Render every line of the records below as a numbered list, omitting blank lines.

————

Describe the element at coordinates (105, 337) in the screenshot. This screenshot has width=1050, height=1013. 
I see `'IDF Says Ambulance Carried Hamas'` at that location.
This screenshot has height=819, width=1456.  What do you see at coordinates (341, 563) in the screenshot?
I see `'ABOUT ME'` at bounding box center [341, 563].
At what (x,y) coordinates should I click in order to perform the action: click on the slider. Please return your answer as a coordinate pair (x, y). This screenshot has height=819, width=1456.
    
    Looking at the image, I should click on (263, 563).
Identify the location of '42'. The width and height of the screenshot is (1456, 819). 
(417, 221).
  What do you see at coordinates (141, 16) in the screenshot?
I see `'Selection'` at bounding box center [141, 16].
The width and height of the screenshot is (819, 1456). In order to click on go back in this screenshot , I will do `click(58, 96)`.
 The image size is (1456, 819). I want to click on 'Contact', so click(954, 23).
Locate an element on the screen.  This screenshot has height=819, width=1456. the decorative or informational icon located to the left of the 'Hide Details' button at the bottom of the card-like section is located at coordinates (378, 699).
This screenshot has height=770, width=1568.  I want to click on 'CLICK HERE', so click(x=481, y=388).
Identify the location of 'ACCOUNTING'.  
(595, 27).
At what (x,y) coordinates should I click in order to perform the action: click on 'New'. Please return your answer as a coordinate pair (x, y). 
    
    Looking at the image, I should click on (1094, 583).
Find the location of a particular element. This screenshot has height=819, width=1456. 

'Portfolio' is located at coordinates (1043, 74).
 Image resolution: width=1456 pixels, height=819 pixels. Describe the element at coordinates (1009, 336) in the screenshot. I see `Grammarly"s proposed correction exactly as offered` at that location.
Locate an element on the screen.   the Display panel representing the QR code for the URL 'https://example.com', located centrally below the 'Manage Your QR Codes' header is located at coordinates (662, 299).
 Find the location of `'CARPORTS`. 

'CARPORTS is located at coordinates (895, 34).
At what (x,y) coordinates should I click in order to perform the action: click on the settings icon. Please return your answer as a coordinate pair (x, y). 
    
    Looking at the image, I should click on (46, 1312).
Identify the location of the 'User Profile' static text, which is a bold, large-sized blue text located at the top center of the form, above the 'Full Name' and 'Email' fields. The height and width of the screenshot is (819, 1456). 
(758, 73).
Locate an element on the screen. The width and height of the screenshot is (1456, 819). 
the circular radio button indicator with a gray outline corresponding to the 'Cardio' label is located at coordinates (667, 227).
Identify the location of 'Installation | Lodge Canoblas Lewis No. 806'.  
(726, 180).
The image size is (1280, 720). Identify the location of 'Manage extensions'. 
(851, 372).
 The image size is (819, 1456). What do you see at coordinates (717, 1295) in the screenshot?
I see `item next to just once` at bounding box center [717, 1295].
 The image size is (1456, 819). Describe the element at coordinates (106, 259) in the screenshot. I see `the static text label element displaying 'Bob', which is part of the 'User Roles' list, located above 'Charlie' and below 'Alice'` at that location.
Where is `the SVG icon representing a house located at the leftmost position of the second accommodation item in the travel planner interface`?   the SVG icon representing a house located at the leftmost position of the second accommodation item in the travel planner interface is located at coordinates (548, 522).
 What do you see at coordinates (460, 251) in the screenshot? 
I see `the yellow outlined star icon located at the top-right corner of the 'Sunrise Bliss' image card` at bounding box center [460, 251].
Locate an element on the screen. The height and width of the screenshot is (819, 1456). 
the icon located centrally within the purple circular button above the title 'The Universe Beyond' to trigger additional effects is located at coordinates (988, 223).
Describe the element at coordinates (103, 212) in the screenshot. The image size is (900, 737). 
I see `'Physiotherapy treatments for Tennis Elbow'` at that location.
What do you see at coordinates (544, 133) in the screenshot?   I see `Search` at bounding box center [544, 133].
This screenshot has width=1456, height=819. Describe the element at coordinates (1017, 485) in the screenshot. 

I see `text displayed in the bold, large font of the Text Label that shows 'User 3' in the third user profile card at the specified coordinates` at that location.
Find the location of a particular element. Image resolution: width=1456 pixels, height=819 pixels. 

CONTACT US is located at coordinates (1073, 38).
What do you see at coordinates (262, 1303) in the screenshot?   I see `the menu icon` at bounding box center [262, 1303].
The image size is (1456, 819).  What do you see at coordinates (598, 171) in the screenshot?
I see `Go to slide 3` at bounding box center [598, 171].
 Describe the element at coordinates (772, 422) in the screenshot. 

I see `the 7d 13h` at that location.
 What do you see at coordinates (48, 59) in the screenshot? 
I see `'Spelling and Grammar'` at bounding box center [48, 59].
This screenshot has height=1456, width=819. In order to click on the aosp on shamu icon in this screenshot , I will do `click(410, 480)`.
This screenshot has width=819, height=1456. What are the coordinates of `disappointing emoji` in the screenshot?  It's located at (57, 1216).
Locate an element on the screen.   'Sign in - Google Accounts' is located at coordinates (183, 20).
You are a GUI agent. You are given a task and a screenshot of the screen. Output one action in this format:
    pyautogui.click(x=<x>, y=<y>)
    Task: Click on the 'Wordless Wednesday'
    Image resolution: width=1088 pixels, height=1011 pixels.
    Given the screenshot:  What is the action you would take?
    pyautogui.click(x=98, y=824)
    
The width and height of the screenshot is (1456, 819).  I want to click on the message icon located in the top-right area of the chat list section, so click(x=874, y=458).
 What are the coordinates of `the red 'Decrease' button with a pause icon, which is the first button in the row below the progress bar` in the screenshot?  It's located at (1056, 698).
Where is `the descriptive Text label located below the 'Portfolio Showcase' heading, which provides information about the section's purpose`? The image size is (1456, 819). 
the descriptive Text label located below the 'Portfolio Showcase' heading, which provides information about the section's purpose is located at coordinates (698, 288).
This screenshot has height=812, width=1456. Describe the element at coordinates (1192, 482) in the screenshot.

————

Result of the task ->
1. Describe the element at coordinates (105, 337) in the screenshot. This screenshot has width=1050, height=1013. 
2. I see `'IDF Says Ambulance Carried Hamas'` at that location.
3. This screenshot has height=819, width=1456.  What do you see at coordinates (341, 563) in the screenshot?
4. I see `'ABOUT ME'` at bounding box center [341, 563].
5. At what (x,y) coordinates should I click in order to perform the action: click on the slider. Please return your answer as a coordinate pair (x, y). This screenshot has height=819, width=1456.
6.     Looking at the image, I should click on (263, 563).
7. Identify the location of '42'. The width and height of the screenshot is (1456, 819). 
8. (417, 221).
9.   What do you see at coordinates (141, 16) in the screenshot?
10. I see `'Selection'` at bounding box center [141, 16].
11. The width and height of the screenshot is (819, 1456). In order to click on go back in this screenshot , I will do `click(58, 96)`.
12.  The image size is (1456, 819). I want to click on 'Contact', so click(954, 23).
13. Locate an element on the screen.  This screenshot has height=819, width=1456. the decorative or informational icon located to the left of the 'Hide Details' button at the bottom of the card-like section is located at coordinates (378, 699).
14. This screenshot has height=770, width=1568.  I want to click on 'CLICK HERE', so click(x=481, y=388).
15. Identify the location of 'ACCOUNTING'.  
16. (595, 27).
17. At what (x,y) coordinates should I click in order to perform the action: click on 'New'. Please return your answer as a coordinate pair (x, y). 
18.     Looking at the image, I should click on (1094, 583).
19. Find the location of a particular element. This screenshot has height=819, width=1456. 
20. 'Portfolio' is located at coordinates (1043, 74).
21.  Image resolution: width=1456 pixels, height=819 pixels. Describe the element at coordinates (1009, 336) in the screenshot. I see `Grammarly"s proposed correction exactly as offered` at that location.
22. Locate an element on the screen.   the Display panel representing the QR code for the URL 'https://example.com', located centrally below the 'Manage Your QR Codes' header is located at coordinates (662, 299).
23.  Find the location of `'CARPORTS`. 
24. 'CARPORTS is located at coordinates (895, 34).
25. At what (x,y) coordinates should I click in order to perform the action: click on the settings icon. Please return your answer as a coordinate pair (x, y). 
26.     Looking at the image, I should click on (46, 1312).
27. Identify the location of the 'User Profile' static text, which is a bold, large-sized blue text located at the top center of the form, above the 'Full Name' and 'Email' fields. The height and width of the screenshot is (819, 1456). 
28. (758, 73).
29. Locate an element on the screen. The width and height of the screenshot is (1456, 819). 
30. the circular radio button indicator with a gray outline corresponding to the 'Cardio' label is located at coordinates (667, 227).
31. Identify the location of 'Installation | Lodge Canoblas Lewis No. 806'.  
32. (726, 180).
33. The image size is (1280, 720). Identify the location of 'Manage extensions'. 
34. (851, 372).
35.  The image size is (819, 1456). What do you see at coordinates (717, 1295) in the screenshot?
36. I see `item next to just once` at bounding box center [717, 1295].
37.  The image size is (1456, 819). Describe the element at coordinates (106, 259) in the screenshot. I see `the static text label element displaying 'Bob', which is part of the 'User Roles' list, located above 'Charlie' and below 'Alice'` at that location.
38. Where is `the SVG icon representing a house located at the leftmost position of the second accommodation item in the travel planner interface`?   the SVG icon representing a house located at the leftmost position of the second accommodation item in the travel planner interface is located at coordinates (548, 522).
39.  What do you see at coordinates (460, 251) in the screenshot? 
40. I see `the yellow outlined star icon located at the top-right corner of the 'Sunrise Bliss' image card` at bounding box center [460, 251].
41. Locate an element on the screen. The height and width of the screenshot is (819, 1456). 
42. the icon located centrally within the purple circular button above the title 'The Universe Beyond' to trigger additional effects is located at coordinates (988, 223).
43. Describe the element at coordinates (103, 212) in the screenshot. The image size is (900, 737). 
44. I see `'Physiotherapy treatments for Tennis Elbow'` at that location.
45. What do you see at coordinates (544, 133) in the screenshot?   I see `Search` at bounding box center [544, 133].
46. This screenshot has width=1456, height=819. Describe the element at coordinates (1017, 485) in the screenshot. 
47. I see `text displayed in the bold, large font of the Text Label that shows 'User 3' in the third user profile card at the specified coordinates` at that location.
48. Find the location of a particular element. Image resolution: width=1456 pixels, height=819 pixels. 
49. CONTACT US is located at coordinates (1073, 38).
50. What do you see at coordinates (262, 1303) in the screenshot?   I see `the menu icon` at bounding box center [262, 1303].
51. The image size is (1456, 819).  What do you see at coordinates (598, 171) in the screenshot?
52. I see `Go to slide 3` at bounding box center [598, 171].
53.  Describe the element at coordinates (772, 422) in the screenshot. 
54. I see `the 7d 13h` at that location.
55.  What do you see at coordinates (48, 59) in the screenshot? 
56. I see `'Spelling and Grammar'` at bounding box center [48, 59].
57. This screenshot has height=1456, width=819. In order to click on the aosp on shamu icon in this screenshot , I will do `click(410, 480)`.
58. This screenshot has width=819, height=1456. What are the coordinates of `disappointing emoji` in the screenshot?  It's located at (57, 1216).
59. Locate an element on the screen.   'Sign in - Google Accounts' is located at coordinates (183, 20).
60. You are a GUI agent. You are given a task and a screenshot of the screen. Output one action in this format:
61.     pyautogui.click(x=<x>, y=<y>)
62.     Task: Click on the 'Wordless Wednesday'
63.     Image resolution: width=1088 pixels, height=1011 pixels.
64.     Given the screenshot:  What is the action you would take?
65.     pyautogui.click(x=98, y=824)
66. The width and height of the screenshot is (1456, 819).  I want to click on the message icon located in the top-right area of the chat list section, so click(x=874, y=458).
67.  What are the coordinates of `the red 'Decrease' button with a pause icon, which is the first button in the row below the progress bar` in the screenshot?  It's located at (1056, 698).
68. Where is `the descriptive Text label located below the 'Portfolio Showcase' heading, which provides information about the section's purpose`? The image size is (1456, 819). 
69. the descriptive Text label located below the 'Portfolio Showcase' heading, which provides information about the section's purpose is located at coordinates (698, 288).
70. This screenshot has height=812, width=1456. Describe the element at coordinates (1192, 482) in the screenshot.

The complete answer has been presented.